Florida is home to an amazing array of wildlife many of which are protected by Federal or State laws and regulations. From birds and fish to reptiles, Florida has it all. Florida’s wildlife and human populations are encountering each other more often than ever before. As people develop more open space and wildlife habitat is reduced and fragmented, conditions are often created which force wildlife and human interactions. Such contacts between people and wildlife can result in conflicts if you aren’t careful.
Most conflicts with wildlife can be resolved by making simple changes, such as, removing food attractants. Understanding wildlife behavior and their habits can help you appreciate and coexist with wildlife while reducing negative impacts. Here’s what you need to know about living safely in, “Wild Florida”.
- Be Alert
- Don’t hand-feed wildlife
- Install motion-sensitive outdoor lighting: Keep the house perimeter well-lit at night – especially along walkways – to keep any approaching wildlife visible.
- Do not approach an American alligator- The American alligator is Federally protected by the Endangered Species Act as a Threatened species.
- Reduce the chances of conflicts with alligators by swimming only in designated swimming areas during daylight hours.
- People concerned about an alligator should call the FWC’s toll-free Nuisance Alligator Hotline at 866-FWC-GATOR (392-4286).

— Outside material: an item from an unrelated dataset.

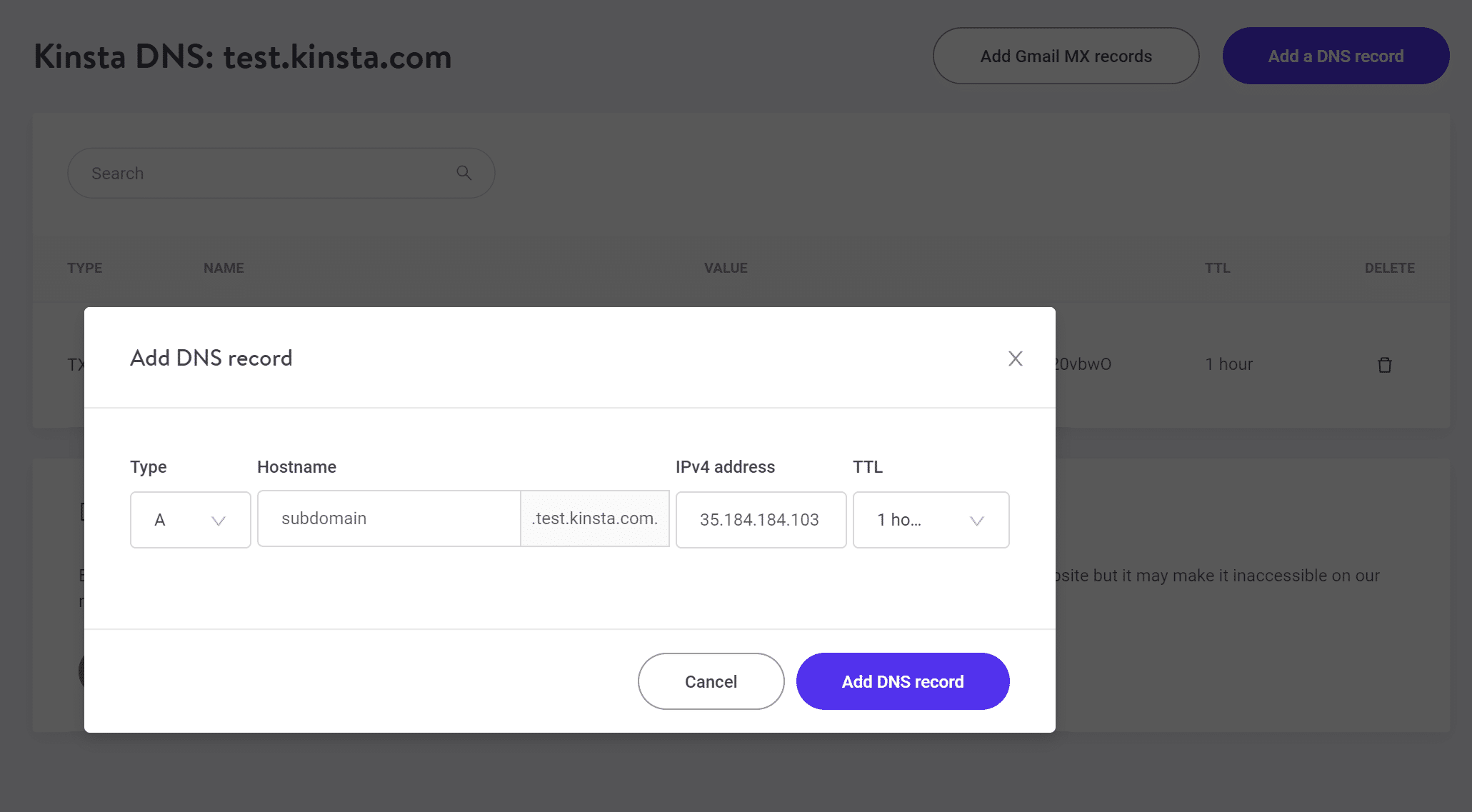Close the Add DNS record dialog
Image resolution: width=1472 pixels, height=812 pixels.
[1015, 359]
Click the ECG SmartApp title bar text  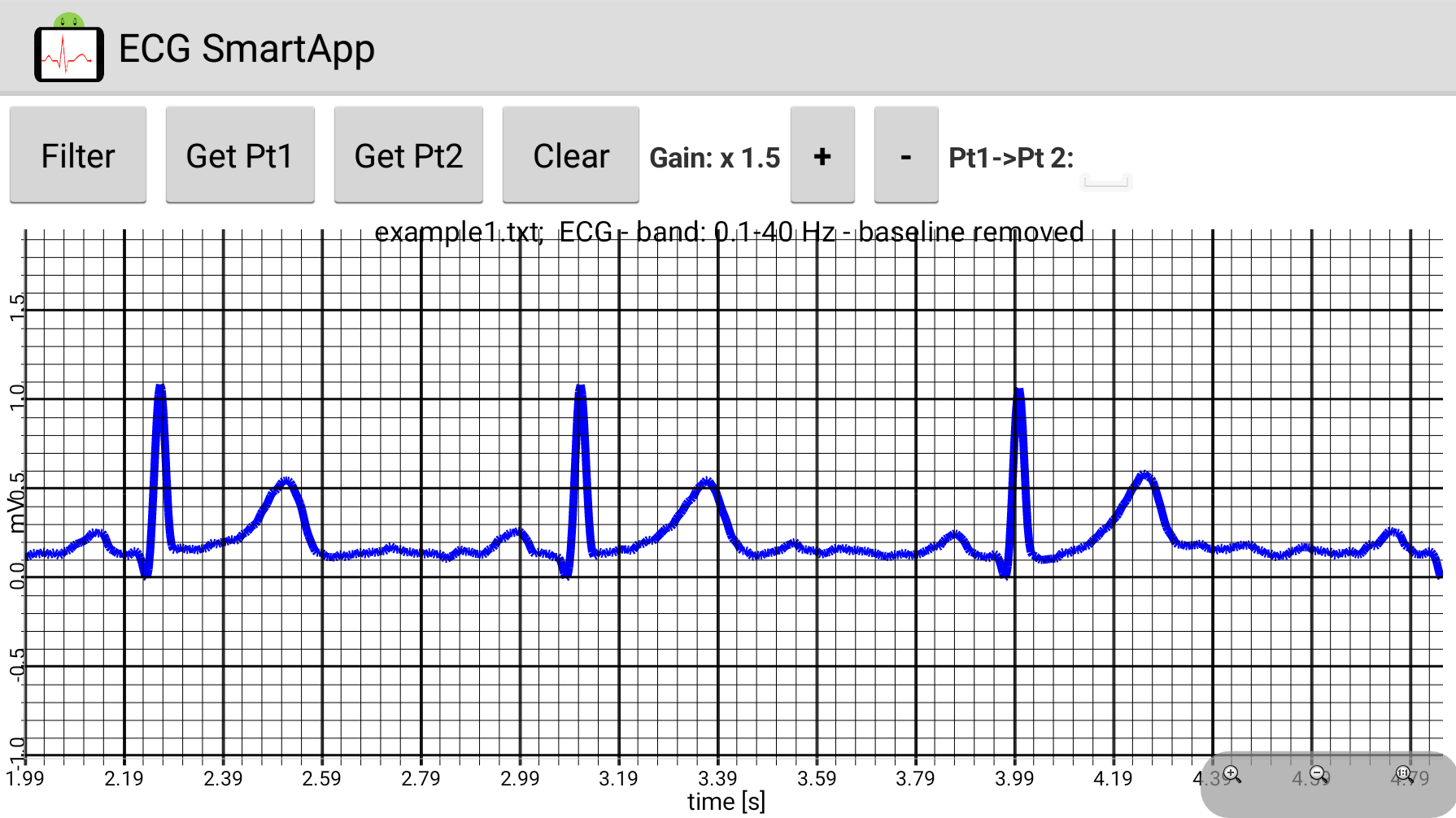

SNAP uses contracted nuisance alligator trappers throughout the state to remove alligators 4 feet in length or greater that are believed to pose a threat to people, pets or property.

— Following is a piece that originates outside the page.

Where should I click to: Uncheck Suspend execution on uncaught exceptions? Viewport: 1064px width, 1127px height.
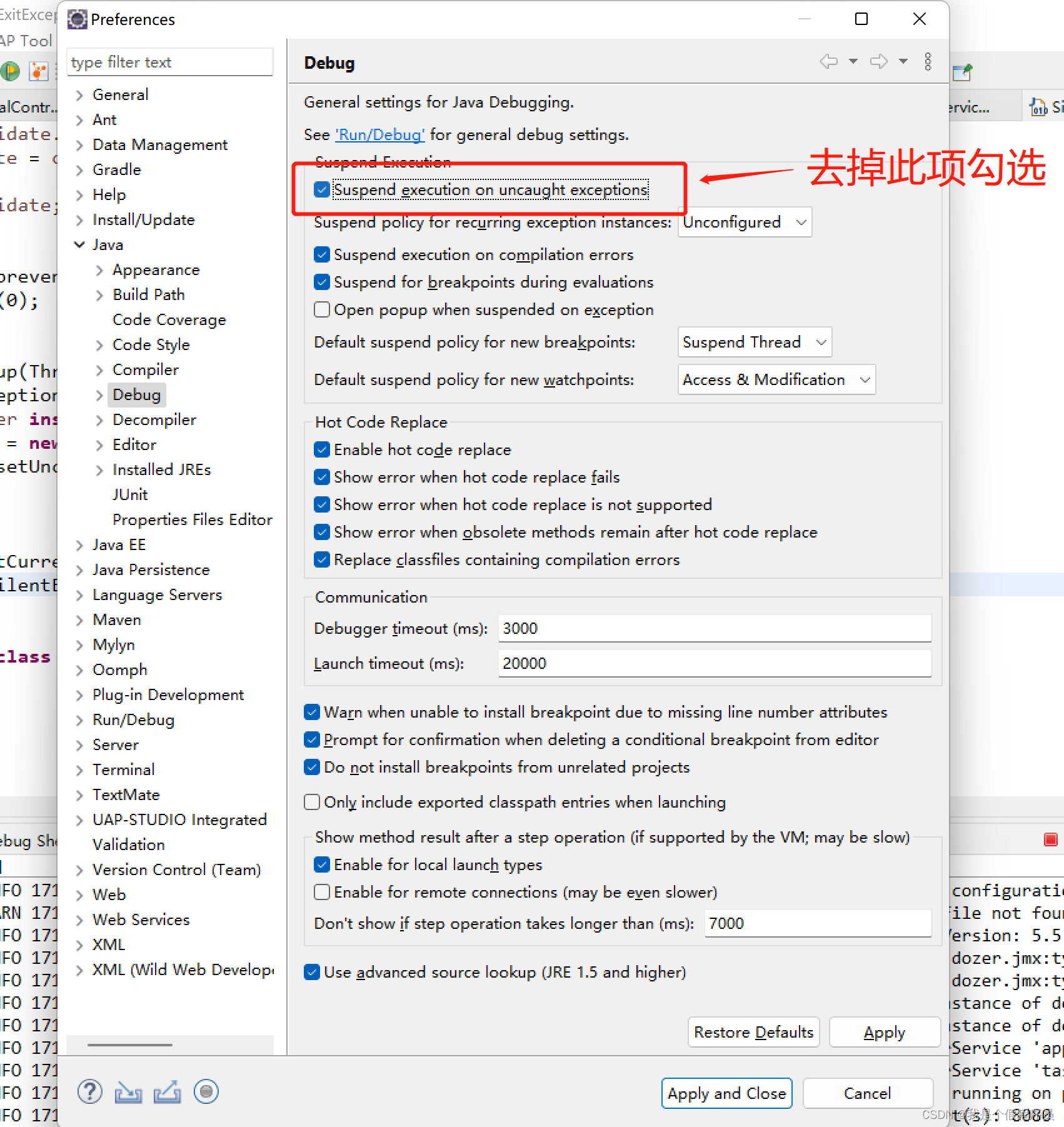[x=321, y=189]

- The best way to keep snakes out of a house is to seal cracks and openings around doors, windows, water pipes, attics, and foundations.

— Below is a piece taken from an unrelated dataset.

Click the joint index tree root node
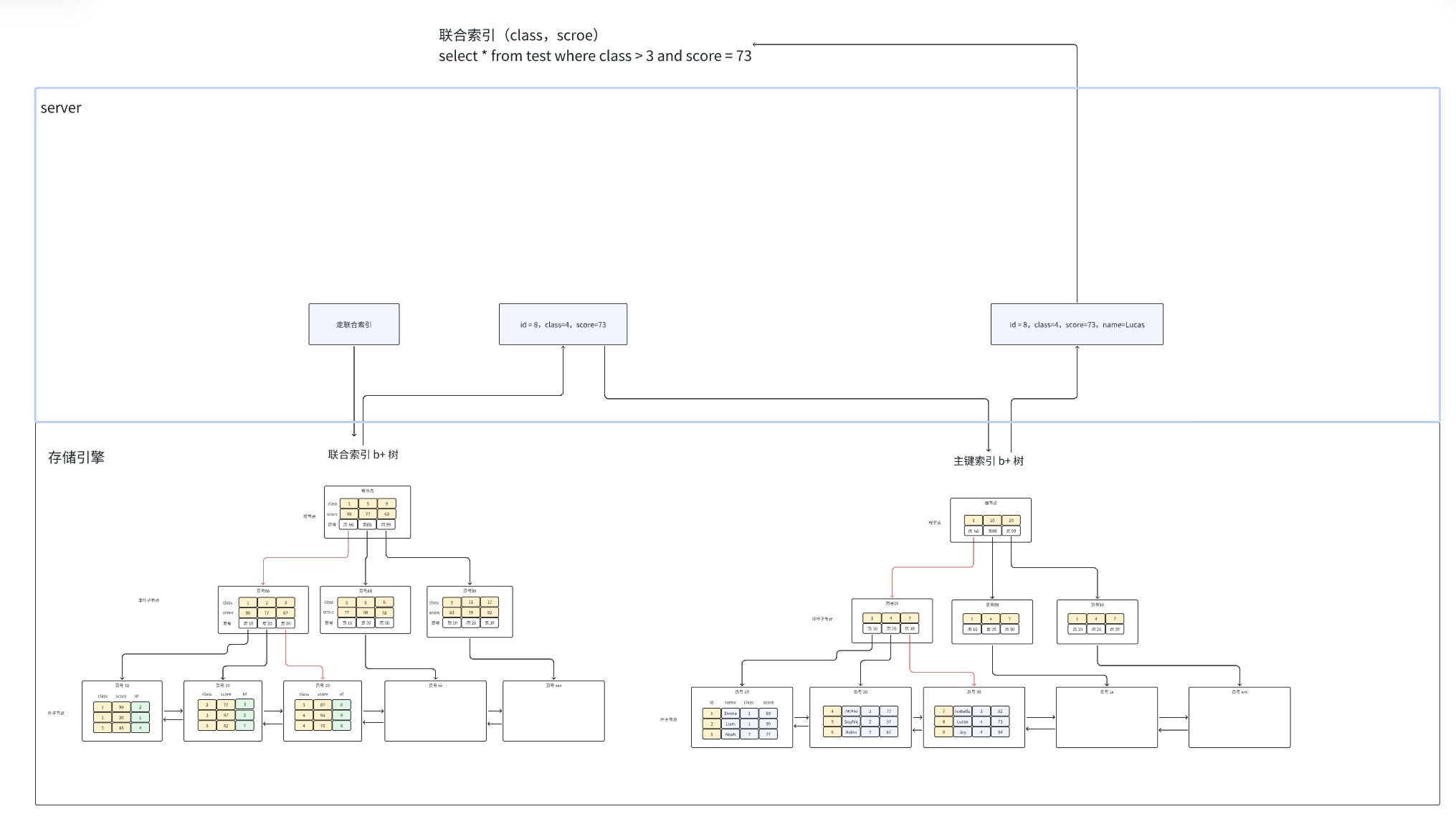 tap(367, 512)
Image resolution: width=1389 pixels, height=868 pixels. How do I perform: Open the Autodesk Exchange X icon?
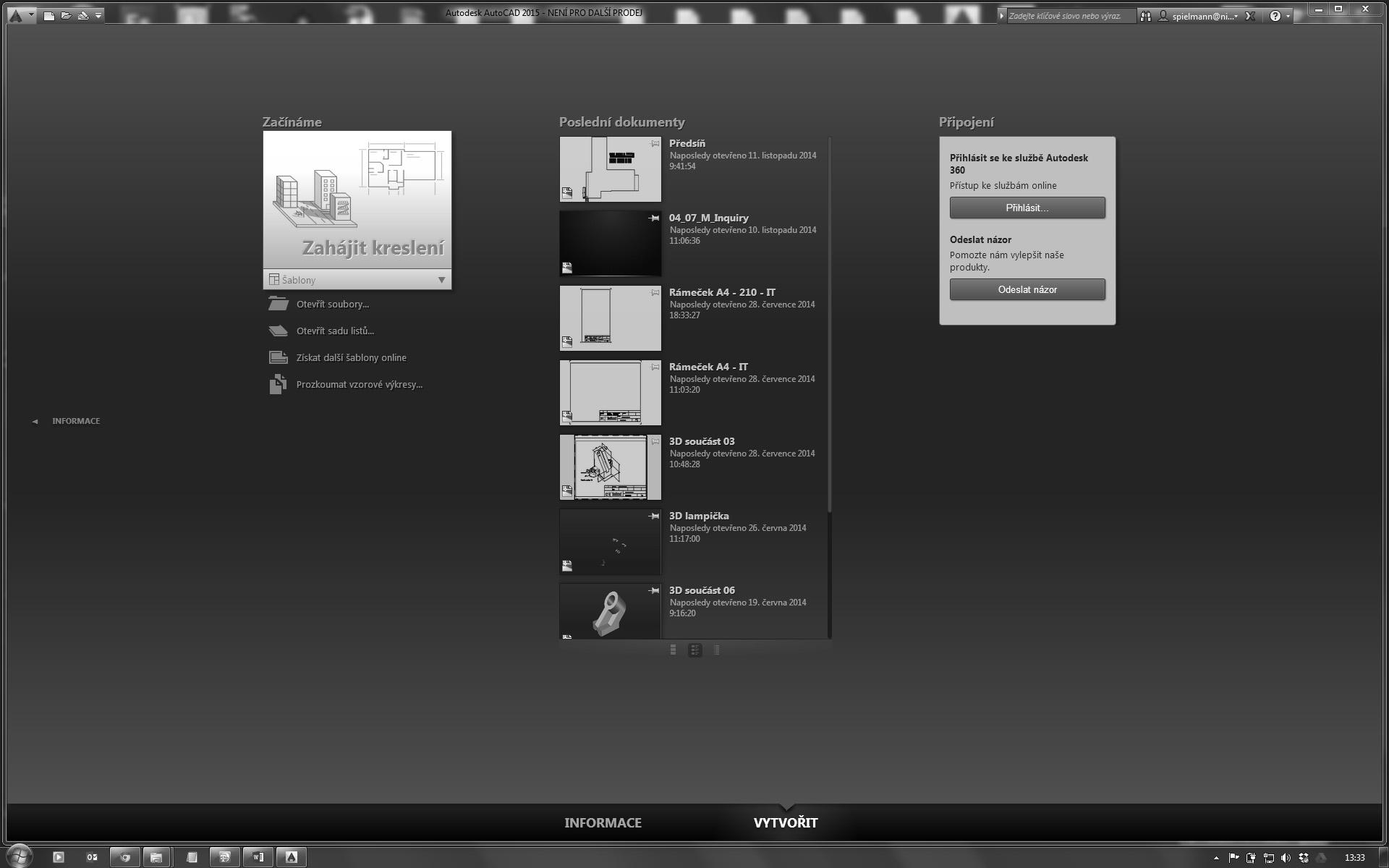(x=1249, y=16)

- To help prevent scavenging from Raccoon, use metal trash cans fastened to a pole or other solid object.
The best way to stay safe is by following the practices above. Remember, in some cases, feeding wildlife is illegal in Florida. In fact, if a citizen witnesses someone else feeding raccoons, bears, foxes, alligators or Sandhill cranes, that person can file a report by calling 1-888-404-FWCC. The call is free and a reward is possible for information leading to an arrest.